Bad TV that insults me freely; still I know what I’m dyin’ to see
Announcer: This…..is Sports Center.
Skip Grayness: Good evening everyone, welcome to Sports Center. There were lots of athletic events tonight but let’s get straight to breaking news. Our own Chip Morgueworkersson has breaking news on the latest Patriots scandal! Chip, what have you got and just how sensational is it?
Chip: [Speaking in grave tones] Well, Skip it doesn’t look good for Bill Belichick. I’m told by highly placed sources that the Patriots actually used a Bigfoot – a Sasquatch – to deflate balls before the AFC Championship game.
Skip: Whoa, Chip… this is big.
Chip: Yes it is Skip. I have looked into this extensively and the ceilings in the men’s room at Gillette Stadium are 10 feet tall. My sources tell me that that is clearly a high enough ceiling to handle a Sasquatch which I’m told on average runs between 7 and 9 feet tall.

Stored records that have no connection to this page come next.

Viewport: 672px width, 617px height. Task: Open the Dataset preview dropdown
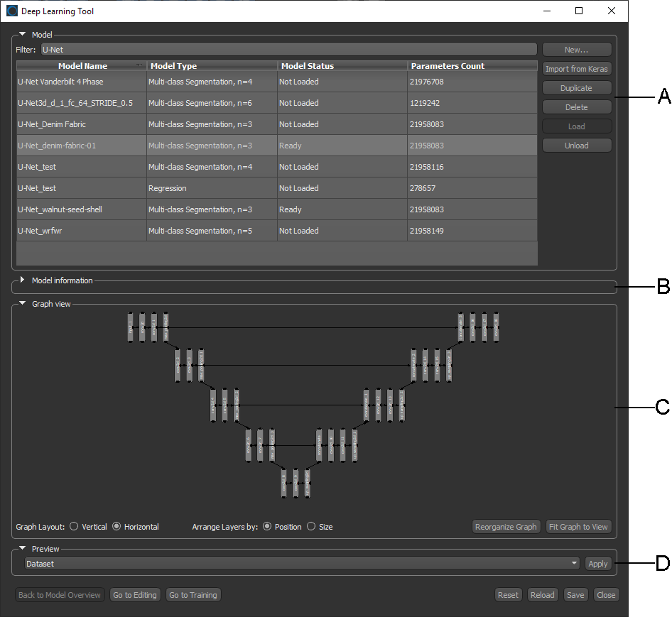coord(302,564)
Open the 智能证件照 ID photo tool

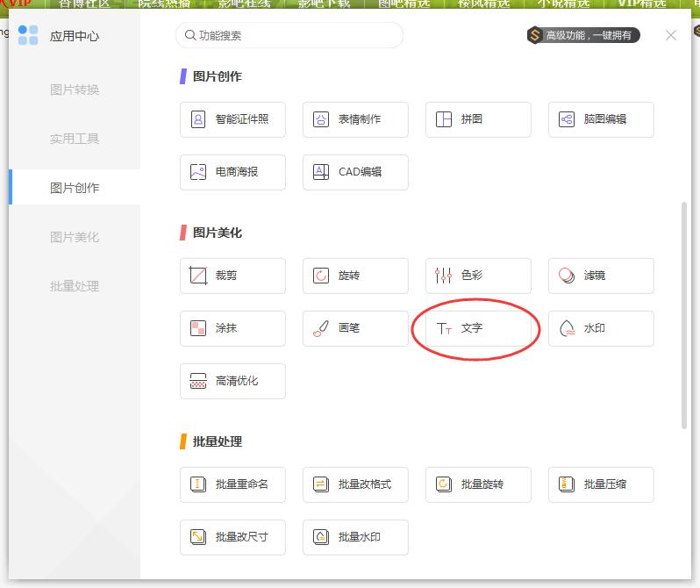[x=232, y=119]
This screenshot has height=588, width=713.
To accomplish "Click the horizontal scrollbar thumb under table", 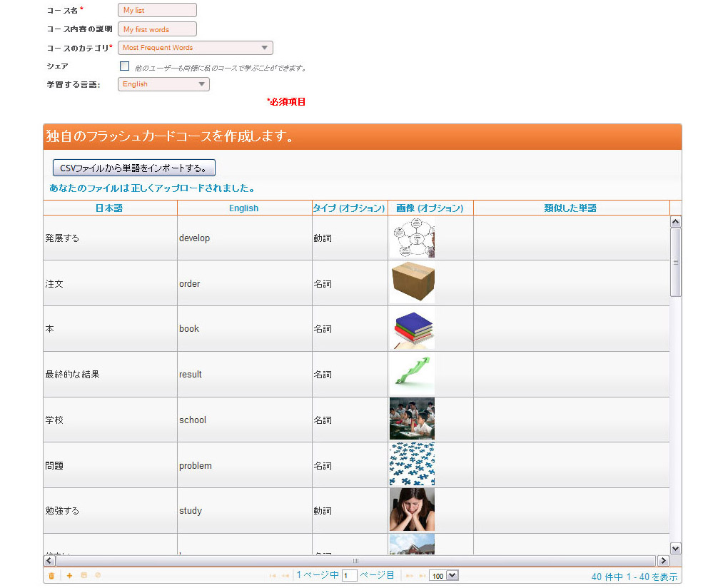I will 355,561.
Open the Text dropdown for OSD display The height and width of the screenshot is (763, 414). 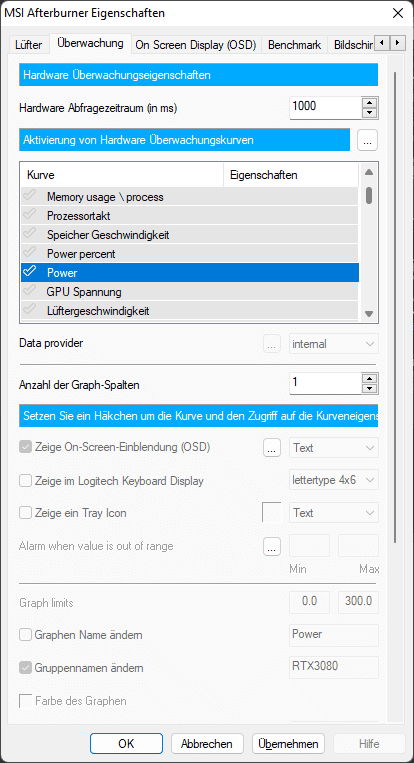334,448
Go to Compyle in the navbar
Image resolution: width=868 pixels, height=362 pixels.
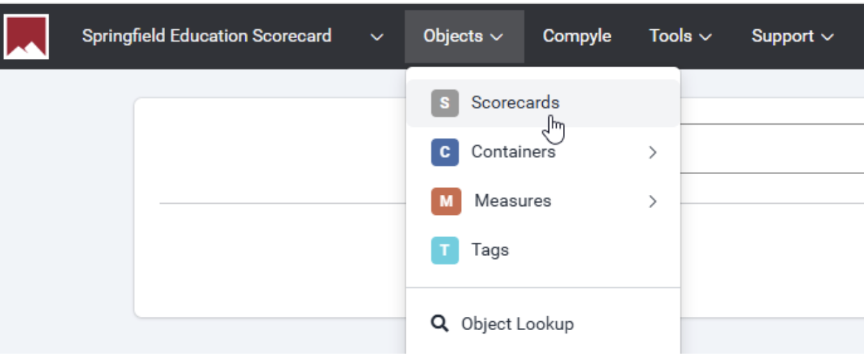point(576,36)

There was a report in the 1940s of a Sasquatch that was over 10 feet tall, but my sources stress it would be extremely unlikely that such an animal would still be alive. Even if he was alive, he’d be almost 80 years old and it would be extremely unlikely for him to live in Foxboro at that age.
Skip: Wow, you’ve done your homework. That’s why you’re the best in the biz, Chip! How exactly did Sasquatch deflate the footballs, thereby giving known cheaters Bill Belichick and the rest of the Patriots a huge advantage en route to their narrow 45 -7 victory over the plucky Indianapolis Colts?
Chip: Skip, I am told that they pre-positioned the Sasquatch in the men’s room. When the ball attendant brought the bag of game balls into the men’s room, the Sasquatch went to work. I don’t think I have to tell you, the Squatch, as the experts call him, has massive hands and is enormously strong. It could easily squeeze the air out of 11 balls.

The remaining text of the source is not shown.